* EXERCISE REQUIREMENTS:
A. According to the article about the coroner's office gift shop, what is the best-selling item at Skeletons in the Closet?
B. Reproduce, word for word, the part of the article about the coroner's office gift shop that opens with the words containing "In L.A., the" and closes with "to buy presents.".

* SOURCE DOCUMENT:
------------------------------------

In L.A., the coroner’s office has a gift shop to die for.
Inside the L.A. County Coroner’s Office, Skeletons in the Closet has macabre merchandise
The wind is so fierce that the bear on the California Republic flag outside my window looks like it’s having a seizure. The strongest storm system to hit California in years is here and I should stay put, but I just can’t. I’m determined to go to the Los Angeles County Coroner’s Office — to buy presents.
“Bring me Charlie Chaplin’s mustache!” my friend says as I leave, but celebrity relics are not on offer at Skeletons in the Closet, the gift shop at the office in Boyle Heights. Its best-selling item is a black beach towel with a chalk outline of a body drawn on it.
“The body outline at a crime scene is kind of anachronistic,” says Craig Harvey, who was chief of operations for 28 years and now serves as a consultant there. “Nobody really does it anymore, with DNA and contamination of crime scenes.”
The outline, though, is an icon of death investigation.
“And,” he says, “it looked kind of cool on a beach towel.”
In this snug little store, you can get scrubs, T-shirts and a licenseplate holder that says “Coroner,” which might get you a little grace on your parking-meter time. You can get a pin with the department’s seal, which has symbols of medicine and law enforcement, a reminder of the collaboration required to uncover how people have died. You can get a desktop model of a human torso or a red cooler bag with the seal on it, which can give the impression that instead of beach snacks you might be transporting organs (to go with that crime-scene towel). Of course, all sales are final. If you’ve watched “Angie Tribeca,” you’ve seen the building the gift shop is in, as it was used as the facade for the TV show’s police station. Built in 1909, it’s the frontmost of three buildings housing a workforce that tends to the 174 people a day who live then die in L.A.
“Los Angeles General Hospital,” its first incarnation, is still written in tiles on the entryway floor. Its warm, old-world interior and genial staff are a bonus, considering that it’s the only building where the public can interact with the coroner’s office. If you had to identify a loved one or pick up their belongings, you would come here. This is where mobs of media representatives and fans gather when a show business icon such as Michael Jackson dies in the city. No medical work is done on the premises.
Skeletons in the Closet is tucked in the front-right corner of the lobby, and its beginnings stretch back to the early 1990s, when the office put on a forensics seminar and gave registrants a coffee mug decorated with the departmental seal. It was a huge hit, so the following year the mugs featured “Sherlock,” a skeleton in a deerstalker hat, a perfect symbol of death investigation drawn by former investigator Phillip Campbell. When employees Marilyn Lewis and Mark Cooper came up with the chalk outline beach towel, the department decided to sell them. And so the gift shop began.

------------------------------------

* DATASET EXTRACT:
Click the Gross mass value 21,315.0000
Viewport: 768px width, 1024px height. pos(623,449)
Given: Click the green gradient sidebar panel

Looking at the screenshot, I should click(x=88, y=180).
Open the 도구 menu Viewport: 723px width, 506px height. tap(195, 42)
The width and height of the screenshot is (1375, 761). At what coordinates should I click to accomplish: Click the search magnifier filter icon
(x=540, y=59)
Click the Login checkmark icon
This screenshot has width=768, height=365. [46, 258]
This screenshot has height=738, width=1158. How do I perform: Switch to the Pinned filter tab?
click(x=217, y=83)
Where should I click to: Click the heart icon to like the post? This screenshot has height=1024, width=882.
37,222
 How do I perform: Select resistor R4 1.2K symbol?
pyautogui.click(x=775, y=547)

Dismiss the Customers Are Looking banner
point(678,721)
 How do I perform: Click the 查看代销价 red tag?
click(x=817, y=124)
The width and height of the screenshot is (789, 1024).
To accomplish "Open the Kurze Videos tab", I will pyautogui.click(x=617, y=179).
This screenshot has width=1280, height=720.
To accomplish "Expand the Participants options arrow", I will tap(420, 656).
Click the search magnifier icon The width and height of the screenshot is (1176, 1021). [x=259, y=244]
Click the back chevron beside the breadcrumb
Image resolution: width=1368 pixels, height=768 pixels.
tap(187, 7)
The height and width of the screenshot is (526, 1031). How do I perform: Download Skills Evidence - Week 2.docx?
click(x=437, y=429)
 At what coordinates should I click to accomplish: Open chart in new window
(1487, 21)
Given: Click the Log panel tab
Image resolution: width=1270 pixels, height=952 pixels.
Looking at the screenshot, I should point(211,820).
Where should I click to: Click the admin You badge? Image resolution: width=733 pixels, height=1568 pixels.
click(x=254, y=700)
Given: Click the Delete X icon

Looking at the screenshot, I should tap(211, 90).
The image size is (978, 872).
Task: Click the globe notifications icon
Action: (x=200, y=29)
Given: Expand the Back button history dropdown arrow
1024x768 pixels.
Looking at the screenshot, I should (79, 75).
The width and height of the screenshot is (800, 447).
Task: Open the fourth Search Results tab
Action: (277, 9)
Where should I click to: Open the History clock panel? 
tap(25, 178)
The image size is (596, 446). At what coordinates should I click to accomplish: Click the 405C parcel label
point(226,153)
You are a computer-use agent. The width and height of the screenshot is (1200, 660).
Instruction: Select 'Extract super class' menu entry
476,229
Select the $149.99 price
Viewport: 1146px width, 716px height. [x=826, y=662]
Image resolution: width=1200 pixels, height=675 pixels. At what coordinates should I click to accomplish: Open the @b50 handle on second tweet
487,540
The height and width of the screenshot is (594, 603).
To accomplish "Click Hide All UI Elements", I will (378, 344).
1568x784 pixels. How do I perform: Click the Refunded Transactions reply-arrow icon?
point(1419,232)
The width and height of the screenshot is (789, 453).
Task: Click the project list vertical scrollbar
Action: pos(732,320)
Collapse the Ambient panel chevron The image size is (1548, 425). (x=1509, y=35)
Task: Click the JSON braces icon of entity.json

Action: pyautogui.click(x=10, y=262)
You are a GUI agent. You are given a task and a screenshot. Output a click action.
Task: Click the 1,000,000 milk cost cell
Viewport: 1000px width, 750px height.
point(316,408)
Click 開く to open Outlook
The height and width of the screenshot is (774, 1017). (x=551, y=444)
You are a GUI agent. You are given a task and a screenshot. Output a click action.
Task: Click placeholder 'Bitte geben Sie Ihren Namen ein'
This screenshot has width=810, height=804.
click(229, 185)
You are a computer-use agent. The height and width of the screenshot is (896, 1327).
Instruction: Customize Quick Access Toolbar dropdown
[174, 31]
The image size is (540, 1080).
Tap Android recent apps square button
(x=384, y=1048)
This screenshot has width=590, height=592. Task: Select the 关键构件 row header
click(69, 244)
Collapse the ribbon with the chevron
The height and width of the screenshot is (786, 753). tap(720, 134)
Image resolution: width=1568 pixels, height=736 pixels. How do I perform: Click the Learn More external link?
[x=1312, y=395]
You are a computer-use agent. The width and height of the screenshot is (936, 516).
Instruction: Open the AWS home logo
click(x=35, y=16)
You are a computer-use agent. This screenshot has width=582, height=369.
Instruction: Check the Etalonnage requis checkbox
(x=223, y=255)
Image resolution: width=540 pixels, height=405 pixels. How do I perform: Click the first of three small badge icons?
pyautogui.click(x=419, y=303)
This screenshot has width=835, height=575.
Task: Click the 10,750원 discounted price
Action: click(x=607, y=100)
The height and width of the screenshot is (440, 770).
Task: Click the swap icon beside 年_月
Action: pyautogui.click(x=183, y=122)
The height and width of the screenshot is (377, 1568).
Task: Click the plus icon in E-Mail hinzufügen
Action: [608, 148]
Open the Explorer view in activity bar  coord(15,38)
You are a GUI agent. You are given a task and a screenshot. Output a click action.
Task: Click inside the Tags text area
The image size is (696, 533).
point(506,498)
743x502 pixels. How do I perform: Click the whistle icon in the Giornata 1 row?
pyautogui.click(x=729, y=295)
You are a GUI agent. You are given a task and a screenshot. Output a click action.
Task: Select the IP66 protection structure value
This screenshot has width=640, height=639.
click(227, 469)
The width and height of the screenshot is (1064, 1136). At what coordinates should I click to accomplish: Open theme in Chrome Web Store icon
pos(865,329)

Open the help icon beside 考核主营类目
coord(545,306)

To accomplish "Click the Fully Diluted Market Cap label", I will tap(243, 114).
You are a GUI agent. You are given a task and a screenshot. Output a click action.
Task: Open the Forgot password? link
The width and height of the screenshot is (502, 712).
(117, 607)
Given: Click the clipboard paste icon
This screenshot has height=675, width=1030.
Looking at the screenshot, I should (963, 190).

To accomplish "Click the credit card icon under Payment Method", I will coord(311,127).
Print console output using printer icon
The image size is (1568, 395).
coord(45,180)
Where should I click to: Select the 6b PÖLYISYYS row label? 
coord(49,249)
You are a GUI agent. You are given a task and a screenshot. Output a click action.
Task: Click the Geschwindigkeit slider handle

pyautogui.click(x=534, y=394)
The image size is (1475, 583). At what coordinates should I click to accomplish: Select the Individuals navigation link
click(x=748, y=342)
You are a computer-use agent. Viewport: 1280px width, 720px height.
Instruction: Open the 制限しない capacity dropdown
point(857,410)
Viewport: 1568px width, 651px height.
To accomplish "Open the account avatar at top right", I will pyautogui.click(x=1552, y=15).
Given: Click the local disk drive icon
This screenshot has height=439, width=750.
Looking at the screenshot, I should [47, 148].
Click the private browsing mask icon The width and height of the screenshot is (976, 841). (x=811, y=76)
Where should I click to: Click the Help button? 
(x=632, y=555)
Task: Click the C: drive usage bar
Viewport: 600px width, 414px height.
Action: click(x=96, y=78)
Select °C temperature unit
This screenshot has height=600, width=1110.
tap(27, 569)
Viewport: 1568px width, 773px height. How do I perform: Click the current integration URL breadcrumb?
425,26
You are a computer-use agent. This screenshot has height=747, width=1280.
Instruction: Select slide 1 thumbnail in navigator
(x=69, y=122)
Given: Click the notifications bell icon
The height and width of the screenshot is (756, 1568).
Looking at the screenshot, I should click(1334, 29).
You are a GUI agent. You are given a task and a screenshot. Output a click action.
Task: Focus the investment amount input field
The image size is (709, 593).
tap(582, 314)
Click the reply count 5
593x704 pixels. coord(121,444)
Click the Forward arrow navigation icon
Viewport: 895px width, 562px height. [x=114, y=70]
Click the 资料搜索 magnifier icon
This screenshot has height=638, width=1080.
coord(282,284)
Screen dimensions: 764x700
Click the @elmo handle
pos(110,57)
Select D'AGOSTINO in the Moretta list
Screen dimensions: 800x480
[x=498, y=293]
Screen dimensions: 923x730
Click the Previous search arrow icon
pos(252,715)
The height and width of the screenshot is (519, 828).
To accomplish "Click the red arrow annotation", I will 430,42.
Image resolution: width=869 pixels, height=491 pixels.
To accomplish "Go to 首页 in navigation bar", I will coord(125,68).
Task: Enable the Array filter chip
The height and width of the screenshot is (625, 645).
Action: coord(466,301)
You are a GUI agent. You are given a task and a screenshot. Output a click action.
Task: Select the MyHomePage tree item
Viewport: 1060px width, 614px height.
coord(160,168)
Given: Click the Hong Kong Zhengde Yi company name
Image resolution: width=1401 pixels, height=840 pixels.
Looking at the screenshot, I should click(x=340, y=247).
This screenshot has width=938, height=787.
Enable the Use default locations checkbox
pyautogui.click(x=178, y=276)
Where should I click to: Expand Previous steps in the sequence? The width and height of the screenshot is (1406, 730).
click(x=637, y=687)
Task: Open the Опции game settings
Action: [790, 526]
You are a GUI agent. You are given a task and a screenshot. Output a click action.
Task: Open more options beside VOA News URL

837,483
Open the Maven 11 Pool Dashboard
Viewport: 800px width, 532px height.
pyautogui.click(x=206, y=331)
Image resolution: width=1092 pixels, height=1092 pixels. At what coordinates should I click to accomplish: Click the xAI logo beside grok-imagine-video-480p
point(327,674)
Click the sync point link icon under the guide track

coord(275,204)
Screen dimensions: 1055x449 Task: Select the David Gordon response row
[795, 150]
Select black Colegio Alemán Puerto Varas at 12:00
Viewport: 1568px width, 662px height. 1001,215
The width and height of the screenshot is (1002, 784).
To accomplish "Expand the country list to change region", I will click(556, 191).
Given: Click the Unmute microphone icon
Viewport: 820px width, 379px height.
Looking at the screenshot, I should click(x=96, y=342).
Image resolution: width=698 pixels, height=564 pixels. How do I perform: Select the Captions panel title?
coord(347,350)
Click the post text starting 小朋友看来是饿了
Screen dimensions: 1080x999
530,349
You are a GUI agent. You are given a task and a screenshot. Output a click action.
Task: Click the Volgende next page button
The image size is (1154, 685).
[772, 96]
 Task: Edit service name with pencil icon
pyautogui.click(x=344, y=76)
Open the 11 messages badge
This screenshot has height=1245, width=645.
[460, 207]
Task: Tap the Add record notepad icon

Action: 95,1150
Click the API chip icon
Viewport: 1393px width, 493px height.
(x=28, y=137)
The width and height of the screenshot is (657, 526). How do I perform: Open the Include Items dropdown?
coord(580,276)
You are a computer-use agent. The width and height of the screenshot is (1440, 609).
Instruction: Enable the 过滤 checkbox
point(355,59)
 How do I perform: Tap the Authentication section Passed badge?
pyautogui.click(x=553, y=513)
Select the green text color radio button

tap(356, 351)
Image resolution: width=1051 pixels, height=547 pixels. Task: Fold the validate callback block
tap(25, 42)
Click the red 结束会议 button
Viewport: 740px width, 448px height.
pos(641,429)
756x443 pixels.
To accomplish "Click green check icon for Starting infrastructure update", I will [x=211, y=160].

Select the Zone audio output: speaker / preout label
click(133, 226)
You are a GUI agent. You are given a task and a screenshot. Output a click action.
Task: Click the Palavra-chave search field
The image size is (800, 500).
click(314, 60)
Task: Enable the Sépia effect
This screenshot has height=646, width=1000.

------------------------------------

* RESULTS FOR THE EXERCISE:
A. A black beach towel with a chalk outline of a body drawn on it.

B.
In L.A., the coroner’s office has a gift shop to die for.
Inside the L.A. County Coroner’s Office, Skeletons in the Closet has macabre merchandise
The wind is so fierce that the bear on the California Republic flag outside my window looks like it’s having a seizure. The strongest storm system to hit California in years is here and I should stay put, but I just can’t. I’m determined to go to the Los Angeles County Coroner’s Office — to buy presents.